Mark Smich wants outstanding murder charge dropped
Convicted killer Mark Smich is asking for an outstanding first-degree murder charge to be tossed.
On Thursday, Smich’s defence lawyer Thomas Dungey advised the court in Toronto that he will file an application to have his client’s charge in the Laura Babcock case thrown out due to delays.
It’s been close to three years since Smich, 29, and his friend Dellen Millard, 31, were charged with murdering Laura Babcock, a 23-year-old Toronto woman who was romantically linked to Millard when she disappeared in the summer of 2012.
Until the application is filed, Dungey declined to comment on the details of their argument.
The Charter of Rights and Freedoms states that anyone charged with a crime has a right to be tried in a reasonable time.
Millard has been criticized before for dragging his feet in retaining a lawyer for the Babcock case.
Initially, Millard said he would be representing himself. When he changed his mind, he blamed the delay on financial difficulties after being denied legal aid.
Dungey and assistant Crown attorney Jill Cameron accused him of trying to play the courts.
The trial was initially scheduled to be underway by now but was pushed back until September.
By then, it will have been roughly 41 months since the charges were laid.

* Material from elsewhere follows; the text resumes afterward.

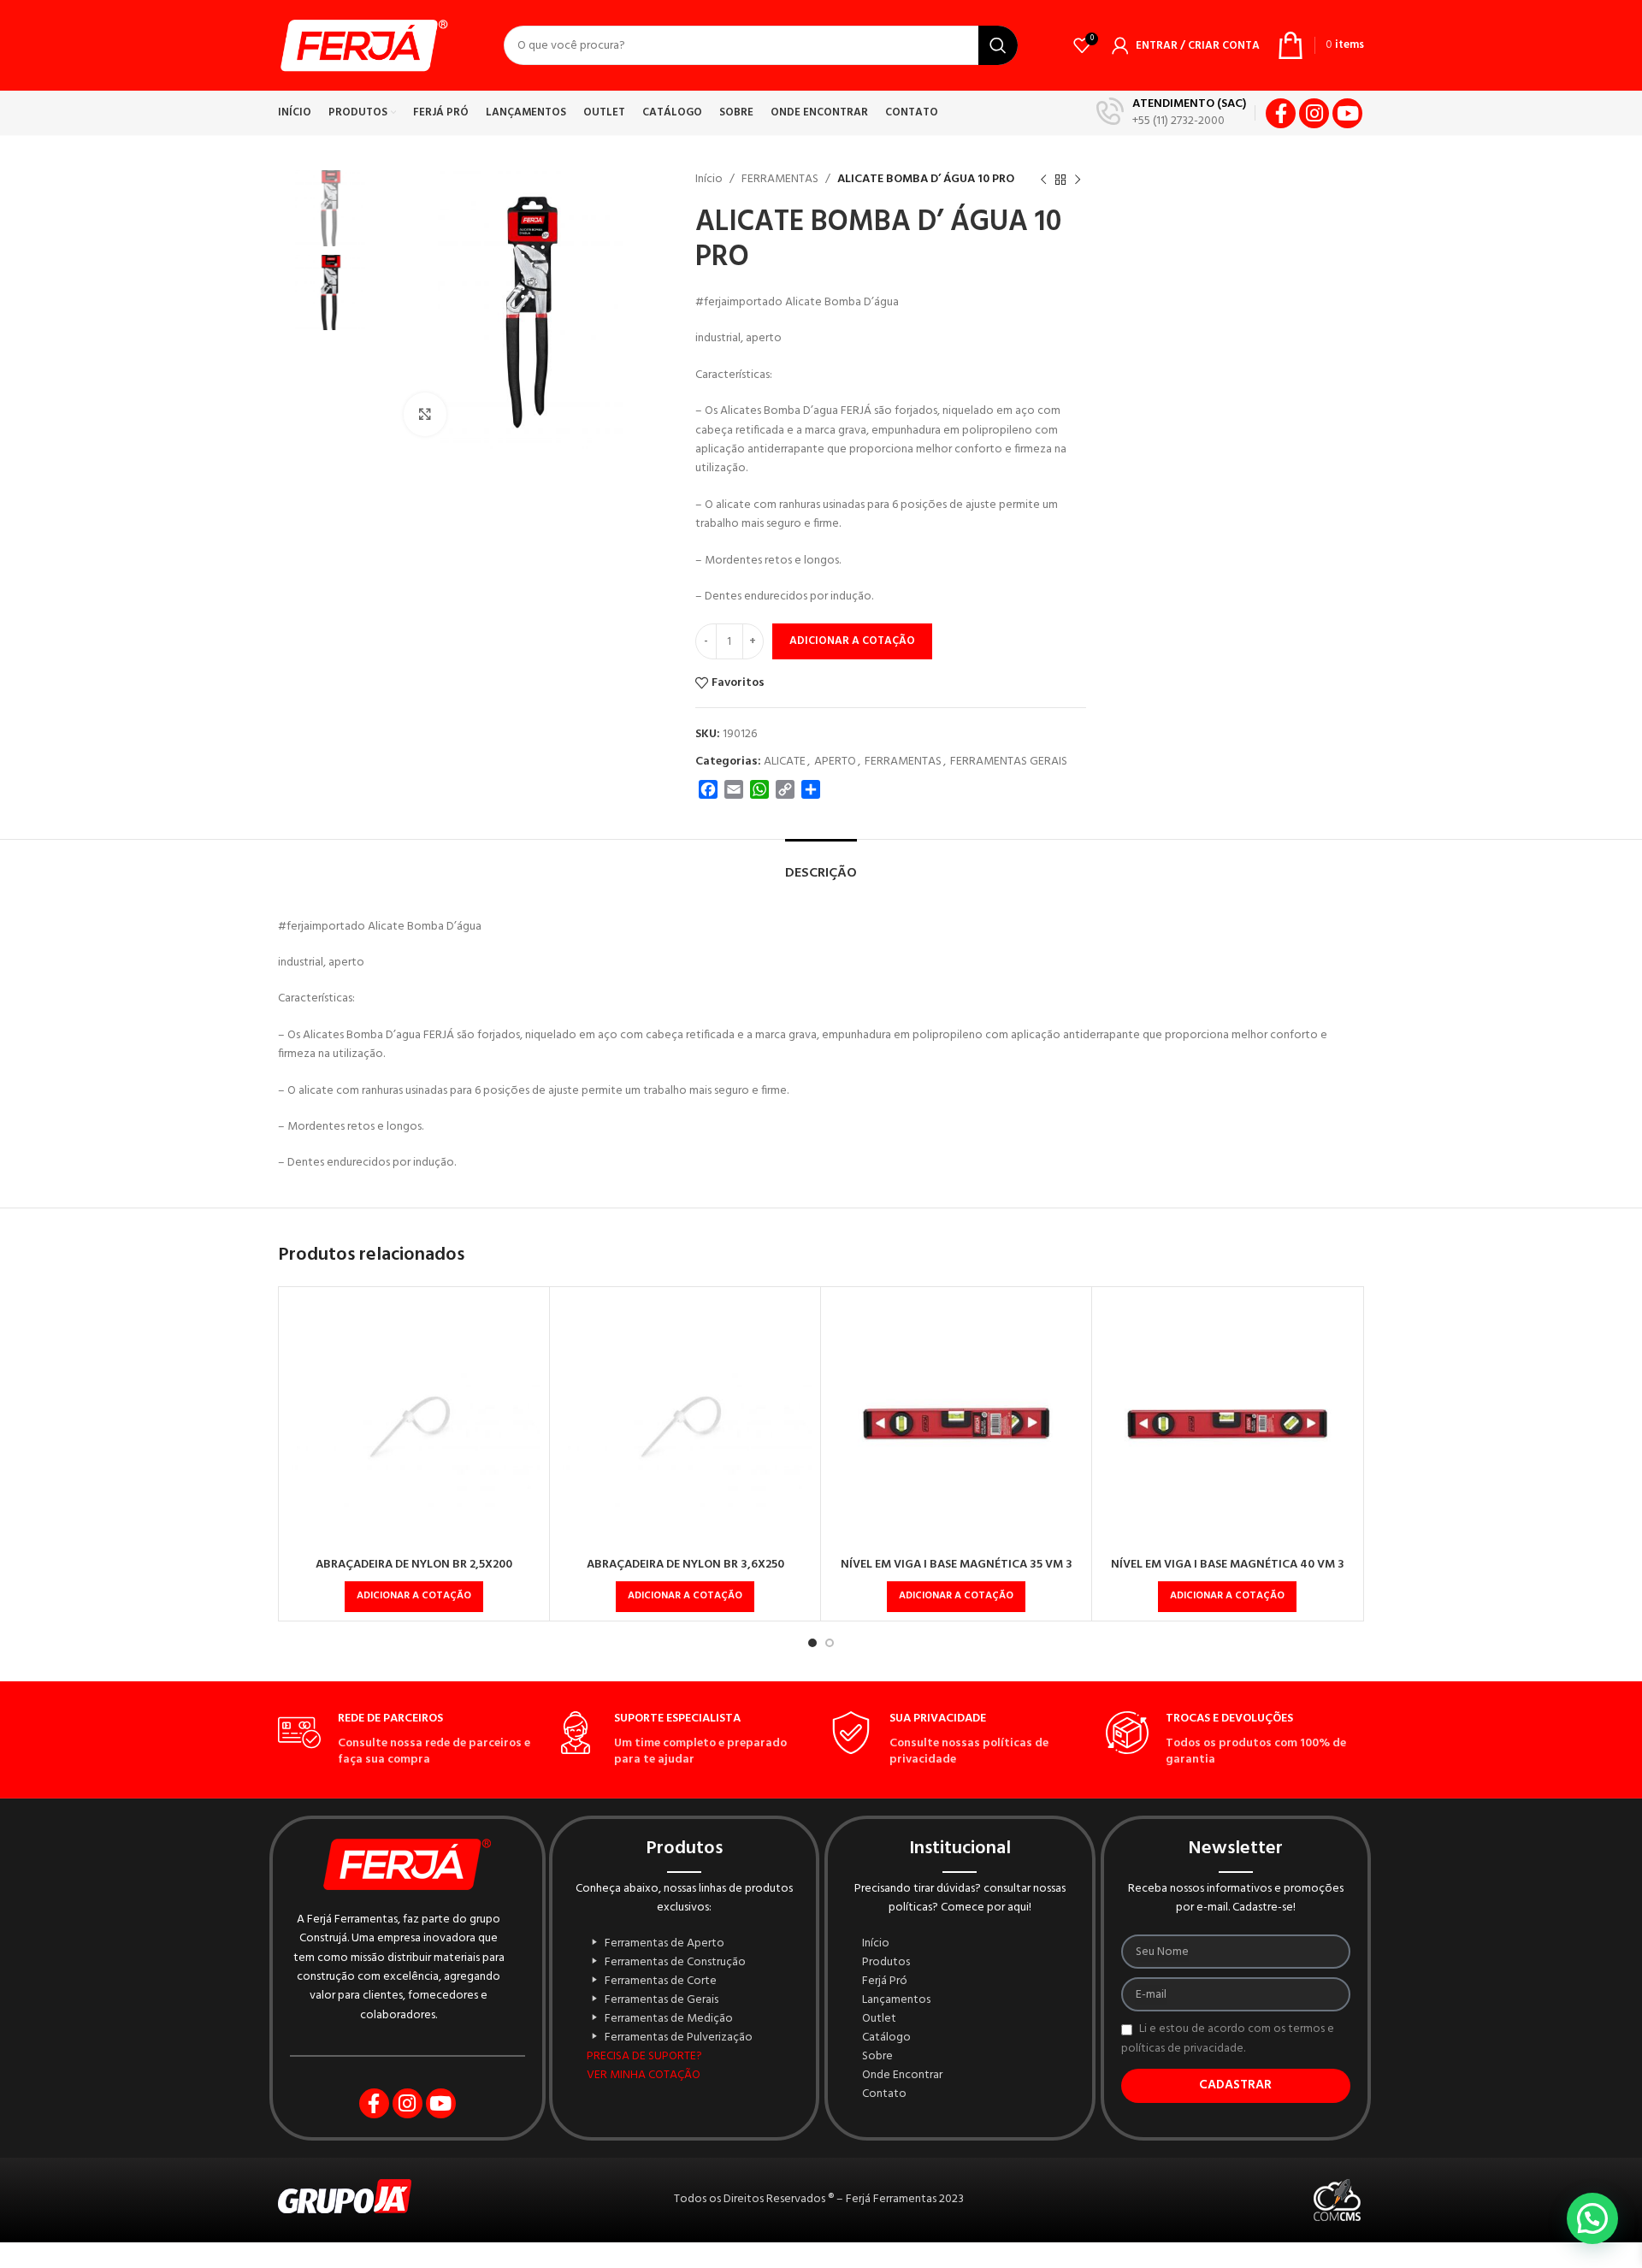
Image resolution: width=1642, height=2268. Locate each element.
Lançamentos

Millard is also additionally charged with first-degree murder in the death of his father, Wayne, whose November 2012 death was originally ruled a suicide.
Smich and Millard are serving life sentences after being convicted last June for the first-degree murder of Ancaster’s Tim Bosma, who was killed in May 2013 after taking the two men for a test drive of his pickup truck. Both are appealing their convictions.
The application in the Babcock case is being filed by Smich alone, and Dungey says he has received no indication that Millard’s counsel will file a similar motion.
They will be back in court March 2 to set a date for the filing.